Страшно, наверно, было вступать в новую должность вот так, почитай из денщиков прямо и в губернаторы. Да времени на страхи не было. Как тогда, под «Орешком», чётко уяснив все выгоды и авантажи, сложив их воедино и ясно увидев всю картину боя ещё там, у батареи, он ухнулся в дело, очертя голову, оттого и отвага его казалась отчаянною. Но не так он был прост. И Пётр Алексеевич это знал и ценил. Столько лет они, почитай, неразлучны были. А вот теперь пришло время доверие.

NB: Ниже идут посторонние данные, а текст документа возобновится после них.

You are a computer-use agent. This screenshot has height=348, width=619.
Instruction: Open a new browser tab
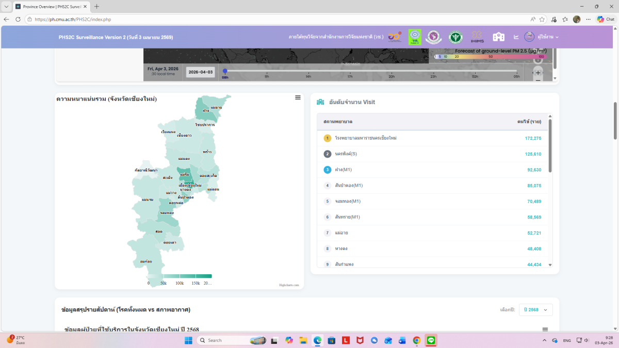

- Так что вот, на февраля первый день нацеливайся, дела туточки все свои улаживай. И отправляйся со Господом. Времени ещё предостаточно, и проститься ещё успеем.

 

4.

Беспокойный он всё-таки государь, Пётр-от Алексеевич. Москве, под снежным одеялом, задумавшейся, так-то покойно было. Налетело беспокойство, семя басурманское, прости, Господи! И без продыху, без отдыху – кутёж великий!.. Правда, в светлый праздник Рождества Христова всеношнюю отстоял исправно. Любо-дорого, уважил. А и вновь после давай картинки в небе жечь, шутовские выезды устраивать. Сам бегает с безумным взором, тормошит всех, тревожит, веселиться велит. Все со страху и себя от веселия не упомнят. Ох, притомил государь-батюшка, мочи нет. А кого и попужал нечаянным делом. А кого и до смерти… А кого и не нечаянным вовсе…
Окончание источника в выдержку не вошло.